The first runner, a young man under 20, crosses the line in under 17 minutes. His parents quietly cheer him across the finish line. By the look on their faces, I see they are proud of their son and a little astonished. I'd like to know how he ran 5 kilometres that quickly. I ask his parents and they admit they did not even know their son was quite that good.
After the first runners in have caught their breath, I hear other spectators point out runners who are struggling. They are still in the race, but they really have to work at finishing. Their determination is in every step forward, but they need encouragement from their family and friends to get to the end of this race.
I am a bystander at this race. I'm here to cheer when my friends finish first in their categories and I stand and clap for the ones who fight their way to the finish.
There are times in life when I finish strong and there are times in life when I limp to cross the line.
Times when I need to be encouraged and times when I need to be the encourager.
Times when I am ill prepared for parts of the race in life and others have come along beside me and times when I can say to someone else, 'Come on, you are doing a great job!"

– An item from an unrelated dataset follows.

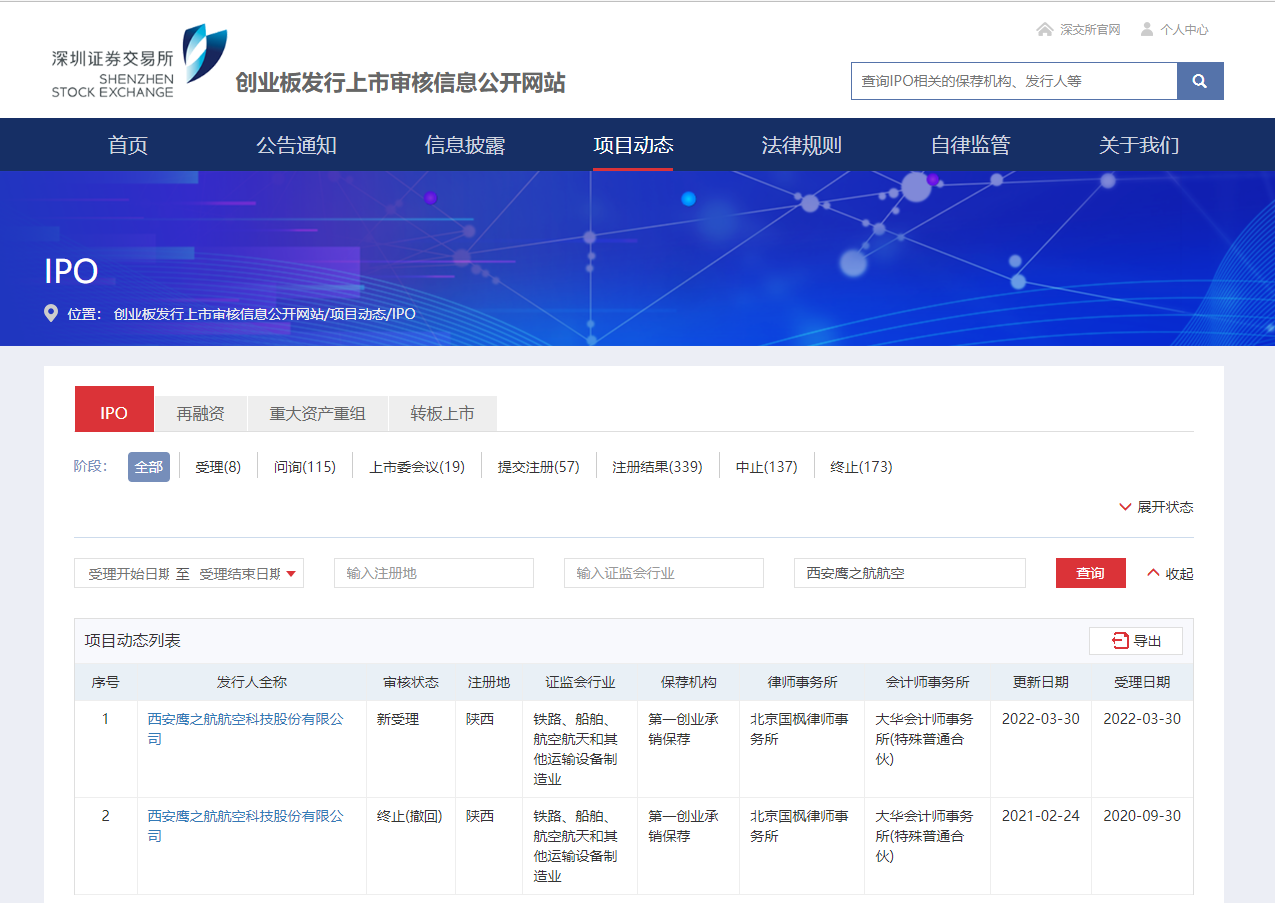
Task: Filter by stage 终止(173)
Action: point(861,467)

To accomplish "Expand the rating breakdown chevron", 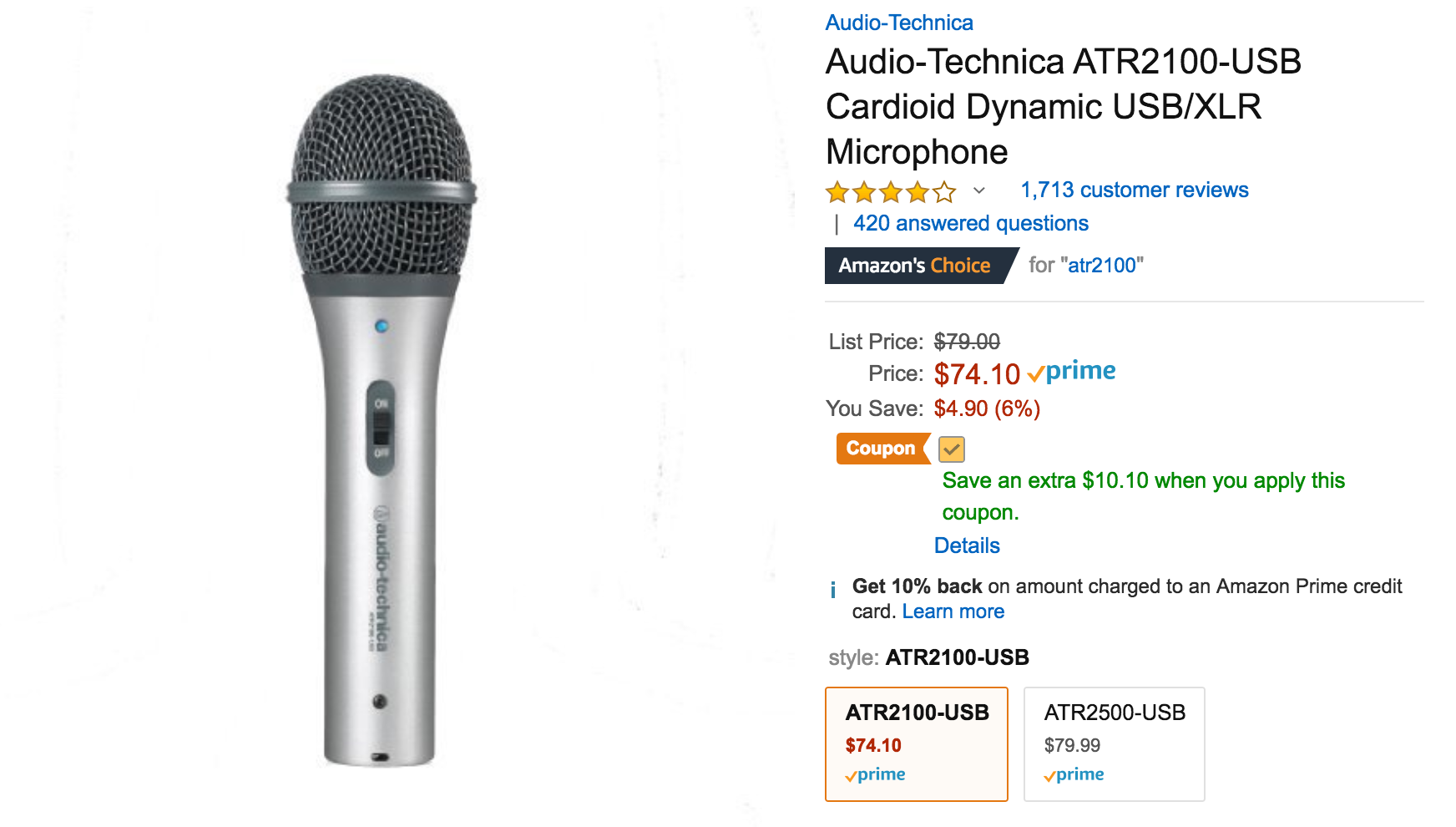I will pos(979,190).
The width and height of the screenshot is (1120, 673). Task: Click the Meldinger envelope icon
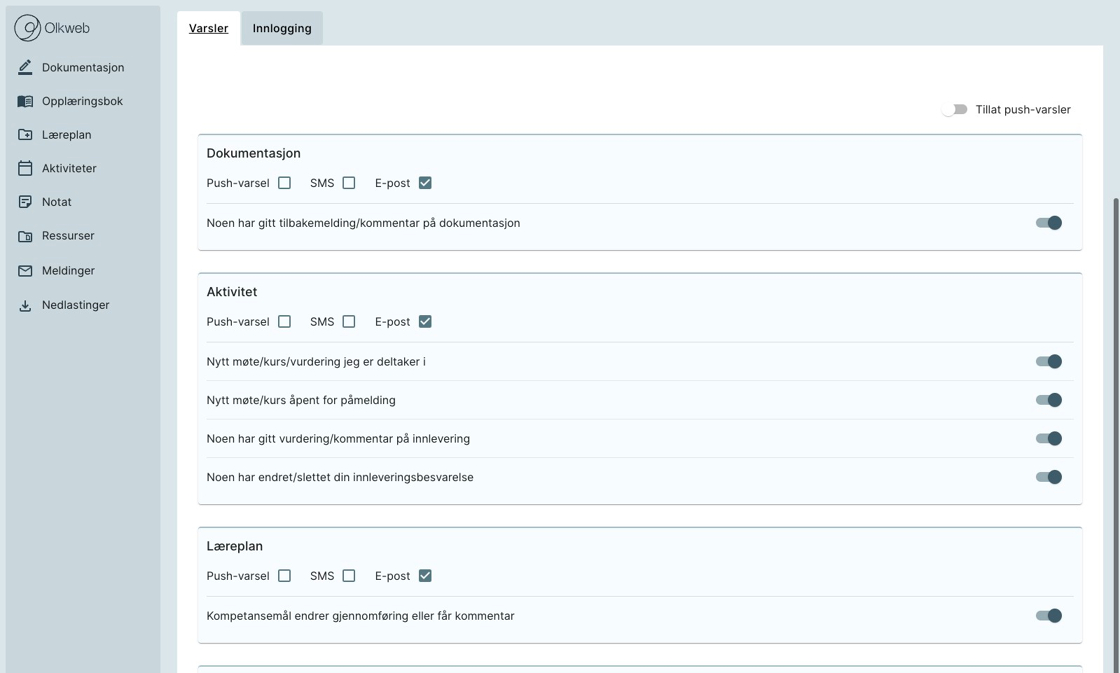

It is a bright balmy day in June and we are limping across the finish line. My children are finishing up math lessons and polishing piano pieces and tightening up technique for the exam just days away. We are coming to the end of our geography and history books for this year.
But, I've texted and sputtered to friends, my sisters, and mostly to my husband, "I really can't do this anymore. I can't be mom and teacher anymore."
I am exhausted, I'm worn out. I'm tired of directing my kids to their math manipulatives and piano practices and language lessons. There are lists left undone and laundry mounting. Suppers are simple and bread is store-bought and the gardens only have garlic growing in them this year.
A friend reminds me that for the last several years in May and June I have had big yellow school bus envy. I've read online about all the moms that are dragging at the end of the school year.
As a home school mom, to admit that I am tired seems to equate failure. I must claim the worst homeschool mom ever.
I've had my kids around me 24/7 all year and coming to the end of the school year doesn't really change a whole lot. Except, I won't lay in bed at night worrying about all the spelling and grammar that still needs to be taught, how I am probably failing my kids, and who am I to think that I could do this in the first place. Those kinds of thoughts always increase as I lay my head down for the night. So I preach to myself--do not be anxious about anything--before I can find sleep.
I can be defeated or I can finish strong.
Sometimes looking back to where we've come from can help. My kids have learned lessons, and worked on character, and shown compassion. We've read many books together. We've discovered fascinating things about God and His world. We have learned that God answers prayer and when we are weak, He is strong. We've memorized scripture, and filled pages in journals. They've spent hours playing inside and out, hiked, biked, swam, sang and slept out under the stars on the trampoline. We have strengthened friendships, served, slowed down, and lived a full life this past year.
Of course, I still focus on what still needs to be done, and the handwriting that is still too sloppy, and the scales that are not even, and the math facts that need constant review, but aren't being reviewed regularly enough, and the words that are spelled phonetically--not according to the English dictionary, and the grammatical errors in speech as well as in print. I can easily trip myself up while I am comparing with others and with feelings of inadequacy.
But, this is the thing, we need to look ahead to finish strong. I didn't see any runners looking behind them as they ran to the finish line. Some sprinted in with the extra they had held back, some gave out a cheer for themselves, some smiled, some panted the wee little bit that they had left, but they kept breathing.
I'm struggling to move forward. I want to keep saying, "I can't do this", just like I did when I got to 10 cm and had pushed for over and hour and a half, without an epidural and the doctor told me to keep pushing. I really didn't think I could do it anymore, but somehow I did!
It's our eighth year homeschooling and every year we get winded and we wonder how on earth we are going to get to the end, but when we do we know we will take a breather and jump back on the track refreshed.
When you use life to learn lessons and not the classroom you know that you are never done. Learning doesn't end in June and start back up in September. We are life-long learners and some years the race will feel more intense, the hills may be steeper, but we always must look toward the finish line.
We learn that we don't quit, even when we are tired and want to throw in the towel.
And I've been learning this because I did not have to do it alone.
We all get to take turns being the encourager and being encouraged.
Run along side someone else and cheer them on.
Dear Rebekah
ReplyDeleteThis is truly a heart- felt post! Oh, dear one, I do admire your courage to do this labor of love by home-schooling your children. It is a thing that is also starting to become quite popular in South Africa. It takes a special kind of mother to do this.
Much love XX
Mia
You are an amazing mom! I desire one day to be home with my two youngest (10 and 13), but for now, I work full time and juggle homeschooling. No matter how it's done, it is hard work. Be encouraged. You are doing a great job! Blessings!